Photo of North Spit wetlands near Jordan Cove site.  (No photo credit.)

North Spit wetlands near Jordan Cove site. (No photo credit.)

Less than a week after the Jordan Cove Energy Project’s proposed LNG (liquefied natural gas) project appeared dead, having received a final denial from the Federal Energy Regulatory Commission (FERC), the hopes of opponents, including Oregon Shores, were dashed.  Jordan Cove announced that it would start the application process all over again for the LNG export terminal slated for Coos Bay’s North Spit.

On December 9, FERC) issued its final denial of the project.  Oregon Shores has been deeply involved in opposing this $7.6 billion scheme, which we consider a major threat both to the environment and to human health, for more than a decade.  For a moment this seemed like a major victory, all the more so when, four days later, Jordan Cove withdrew its application for the South Dunes Power Plant (nearby on the North Spit), which had been before the state’s Energy Facility Siting Council.  Oregon Shores, together with the Crag Law Center, our partners in the Coastal Law Project, was in the midst of a “contested case” process attempting to block this power plant, which would have supplied the energy needed to compress natural gas into LNG.

Photo of Jean Caroline on the beach.

Jean Caroline.

Celebration was short-lived, though, because two days later, on December 15, Jordan Cove announced its intention to file an entirely new application with FERC.  Clearly, the company (a subsidiary of Canadian multinational Veresen) was calculating that a new set of FERC commissioners (the incoming, pro-fossil-fuels administration will be able to appoint three new commissioners, of five, by June) would be more receptive.  The company does not plan to seek development of a new power plant on the South Dunes site, but claims that it can meet its power needs more efficiently with some sort of undetermined facility incorporated within the export terminal.  (The South Dunes site would instead become a workers’ camp, a notion with problems of its own.)

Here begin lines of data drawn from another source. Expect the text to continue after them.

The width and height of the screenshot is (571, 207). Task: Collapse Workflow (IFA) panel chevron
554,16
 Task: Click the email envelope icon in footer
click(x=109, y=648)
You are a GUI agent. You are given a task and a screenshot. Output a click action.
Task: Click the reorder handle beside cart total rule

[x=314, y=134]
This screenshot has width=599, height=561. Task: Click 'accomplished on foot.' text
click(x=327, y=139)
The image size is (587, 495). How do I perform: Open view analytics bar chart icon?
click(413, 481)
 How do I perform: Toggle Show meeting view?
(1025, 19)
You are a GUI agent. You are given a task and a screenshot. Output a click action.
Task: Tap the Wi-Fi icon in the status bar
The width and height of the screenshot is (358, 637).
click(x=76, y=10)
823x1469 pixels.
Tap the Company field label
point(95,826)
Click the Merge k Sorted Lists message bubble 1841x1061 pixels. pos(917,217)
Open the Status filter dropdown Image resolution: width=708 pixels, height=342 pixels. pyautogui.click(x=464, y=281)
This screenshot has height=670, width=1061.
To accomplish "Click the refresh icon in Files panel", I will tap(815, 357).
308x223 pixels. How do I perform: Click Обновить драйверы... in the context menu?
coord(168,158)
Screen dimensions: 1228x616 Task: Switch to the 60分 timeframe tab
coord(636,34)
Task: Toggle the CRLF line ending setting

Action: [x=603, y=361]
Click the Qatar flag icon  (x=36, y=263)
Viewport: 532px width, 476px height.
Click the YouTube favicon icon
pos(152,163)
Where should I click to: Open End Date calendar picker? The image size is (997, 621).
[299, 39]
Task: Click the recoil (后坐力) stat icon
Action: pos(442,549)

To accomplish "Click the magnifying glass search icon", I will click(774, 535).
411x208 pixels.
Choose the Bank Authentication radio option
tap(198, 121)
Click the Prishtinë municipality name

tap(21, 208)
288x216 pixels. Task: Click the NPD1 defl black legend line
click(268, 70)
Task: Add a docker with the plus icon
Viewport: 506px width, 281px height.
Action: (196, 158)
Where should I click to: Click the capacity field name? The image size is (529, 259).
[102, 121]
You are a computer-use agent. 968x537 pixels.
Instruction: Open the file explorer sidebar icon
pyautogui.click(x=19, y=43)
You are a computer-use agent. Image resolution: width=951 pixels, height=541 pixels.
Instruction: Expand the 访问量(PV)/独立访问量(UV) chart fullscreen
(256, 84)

Oregon Shores, together with many allies in the anti-LNG coalition, has been working to oppose this development for more than a decade.  The long federal approval process now starts over again.  After an ever-so-brief respite, Oregon Shores will continue to oppose this ill-advised project at the federal level. 

Our shorter-term strategy is to continue to press state agencies to complete their review of the project as proposed and reject it.  This would strengthen the case against a new application at the federal level.  While whatever new version is proposed may differ somewhat from the scheme we have battled all these years, in terms of both its unacceptable impacts to the estuary and its threat to the well-being of the Coos Bay-North Spit communities it will be essentially the same, so state denials of dredge-and-fill and water quality permits would indicate that any new proposal will still not pass muster with Oregon.